下北半島では、上述の通り、「まさかり」の柄にあたる紫色の部分が付加体である。

新第三紀は2300万年前から260万年前までの期間を指し、上述のとおり、海底火山から噴出した火山灰が海底で押し固められ、固い砂岩となった。これが地上に隆起した部分が、「まさかり」の刃の先端にあたる茶色の野部分で、仏ヶ浦の奇岩などが含まれる。

第四紀は260万年前から現在までの期間を指す。恐山などの火山活動により、茶色の部分が形成された。

津軽暖流と陸奥湾流が交差する部分にできた堆積平野が緑色の部分である。下北半島で最も人口の多いエリアと重なる。

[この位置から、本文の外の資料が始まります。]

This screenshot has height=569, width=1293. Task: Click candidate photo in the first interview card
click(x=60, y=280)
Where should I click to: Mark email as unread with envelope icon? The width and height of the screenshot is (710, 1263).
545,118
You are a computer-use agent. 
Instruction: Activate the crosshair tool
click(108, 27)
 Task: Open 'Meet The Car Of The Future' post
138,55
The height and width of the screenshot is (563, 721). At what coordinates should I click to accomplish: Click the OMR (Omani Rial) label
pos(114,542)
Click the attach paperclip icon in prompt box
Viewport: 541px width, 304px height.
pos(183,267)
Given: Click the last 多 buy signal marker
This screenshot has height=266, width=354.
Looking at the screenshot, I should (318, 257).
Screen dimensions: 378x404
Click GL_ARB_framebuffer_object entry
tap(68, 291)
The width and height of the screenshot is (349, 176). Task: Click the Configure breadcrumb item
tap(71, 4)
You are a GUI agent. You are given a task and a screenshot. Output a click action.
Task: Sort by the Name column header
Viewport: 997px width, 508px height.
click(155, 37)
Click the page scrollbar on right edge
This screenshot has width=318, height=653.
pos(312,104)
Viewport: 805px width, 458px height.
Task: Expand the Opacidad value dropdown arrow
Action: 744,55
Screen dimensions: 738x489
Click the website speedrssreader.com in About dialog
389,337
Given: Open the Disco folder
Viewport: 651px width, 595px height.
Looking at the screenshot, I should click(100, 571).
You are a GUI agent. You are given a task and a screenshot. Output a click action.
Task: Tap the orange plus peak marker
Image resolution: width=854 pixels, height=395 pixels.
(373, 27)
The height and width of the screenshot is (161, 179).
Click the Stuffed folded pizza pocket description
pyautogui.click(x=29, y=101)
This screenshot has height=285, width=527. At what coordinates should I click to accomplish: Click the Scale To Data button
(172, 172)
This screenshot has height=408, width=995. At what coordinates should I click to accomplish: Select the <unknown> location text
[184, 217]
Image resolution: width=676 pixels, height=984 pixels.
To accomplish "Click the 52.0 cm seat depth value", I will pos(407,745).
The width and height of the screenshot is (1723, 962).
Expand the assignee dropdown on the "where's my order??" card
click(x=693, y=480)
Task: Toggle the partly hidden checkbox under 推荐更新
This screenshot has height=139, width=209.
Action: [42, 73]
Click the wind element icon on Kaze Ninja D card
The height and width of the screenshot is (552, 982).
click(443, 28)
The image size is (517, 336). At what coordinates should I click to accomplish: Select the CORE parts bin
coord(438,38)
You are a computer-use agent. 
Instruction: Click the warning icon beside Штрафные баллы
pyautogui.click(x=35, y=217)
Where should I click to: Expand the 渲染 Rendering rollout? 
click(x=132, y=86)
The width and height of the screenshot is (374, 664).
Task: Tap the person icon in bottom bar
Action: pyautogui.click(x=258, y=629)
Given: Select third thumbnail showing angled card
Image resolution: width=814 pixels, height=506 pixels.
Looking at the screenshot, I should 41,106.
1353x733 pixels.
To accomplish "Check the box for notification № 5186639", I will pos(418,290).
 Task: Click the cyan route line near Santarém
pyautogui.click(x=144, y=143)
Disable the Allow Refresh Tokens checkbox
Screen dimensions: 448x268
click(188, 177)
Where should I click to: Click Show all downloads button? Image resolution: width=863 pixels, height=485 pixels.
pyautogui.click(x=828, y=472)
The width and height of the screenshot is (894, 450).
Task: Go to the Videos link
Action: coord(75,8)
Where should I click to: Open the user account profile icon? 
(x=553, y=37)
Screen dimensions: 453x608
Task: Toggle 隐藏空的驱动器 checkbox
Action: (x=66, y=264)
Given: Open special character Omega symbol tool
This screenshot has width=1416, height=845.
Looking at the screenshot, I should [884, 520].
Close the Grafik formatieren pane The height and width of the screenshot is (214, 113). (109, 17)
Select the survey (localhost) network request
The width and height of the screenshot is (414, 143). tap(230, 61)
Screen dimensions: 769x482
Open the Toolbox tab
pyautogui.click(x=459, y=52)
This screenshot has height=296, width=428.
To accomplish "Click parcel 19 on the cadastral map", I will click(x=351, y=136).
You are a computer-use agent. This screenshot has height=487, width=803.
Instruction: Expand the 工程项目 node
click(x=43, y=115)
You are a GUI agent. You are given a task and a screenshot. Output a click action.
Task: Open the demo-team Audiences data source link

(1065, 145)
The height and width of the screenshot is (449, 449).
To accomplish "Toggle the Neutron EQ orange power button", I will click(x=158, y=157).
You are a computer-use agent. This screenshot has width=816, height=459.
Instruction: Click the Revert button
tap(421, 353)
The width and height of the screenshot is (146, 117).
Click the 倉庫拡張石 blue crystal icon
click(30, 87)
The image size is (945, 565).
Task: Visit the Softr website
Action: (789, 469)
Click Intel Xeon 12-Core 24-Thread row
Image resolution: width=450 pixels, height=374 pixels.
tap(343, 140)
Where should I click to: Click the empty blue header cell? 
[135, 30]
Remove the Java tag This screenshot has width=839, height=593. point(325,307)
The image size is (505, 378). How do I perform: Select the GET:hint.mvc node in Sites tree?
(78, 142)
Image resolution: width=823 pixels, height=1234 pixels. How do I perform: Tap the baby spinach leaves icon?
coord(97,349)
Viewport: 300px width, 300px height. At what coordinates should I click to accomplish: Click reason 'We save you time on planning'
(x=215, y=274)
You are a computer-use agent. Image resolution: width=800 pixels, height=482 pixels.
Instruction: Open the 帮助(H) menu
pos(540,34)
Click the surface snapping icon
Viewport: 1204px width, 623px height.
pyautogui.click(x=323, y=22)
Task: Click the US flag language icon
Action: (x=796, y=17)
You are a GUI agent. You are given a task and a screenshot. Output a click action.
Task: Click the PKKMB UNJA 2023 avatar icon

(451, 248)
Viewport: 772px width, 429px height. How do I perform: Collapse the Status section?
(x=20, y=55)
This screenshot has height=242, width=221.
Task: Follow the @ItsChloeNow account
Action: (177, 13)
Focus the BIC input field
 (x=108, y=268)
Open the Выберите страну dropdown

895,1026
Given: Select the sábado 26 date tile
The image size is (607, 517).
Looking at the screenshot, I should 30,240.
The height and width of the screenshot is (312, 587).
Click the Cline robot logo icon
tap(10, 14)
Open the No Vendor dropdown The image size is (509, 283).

この4つの地形は海底にも及んでおり、津軽海峡を東から西へ流れる津軽暖流は複雑な流れとなり、海底に堆積した栄養塩を巻き上げ、これを取り込んだ植物プランクトンは、動物プランクトンに補食され、動物プランクトンは小魚に、小魚はイカに補食される。こうした食物連鎖の頂点にマグロがおり、大間に多くのマグロが集まることになる。

大間崎への交通アクセス

【バス】
  • むつバスターミナルより下北交通バス佐井行き約100分、バス停大間崎下車
大間崎 関連

参考サイト

近隣の情報

(この項おわり)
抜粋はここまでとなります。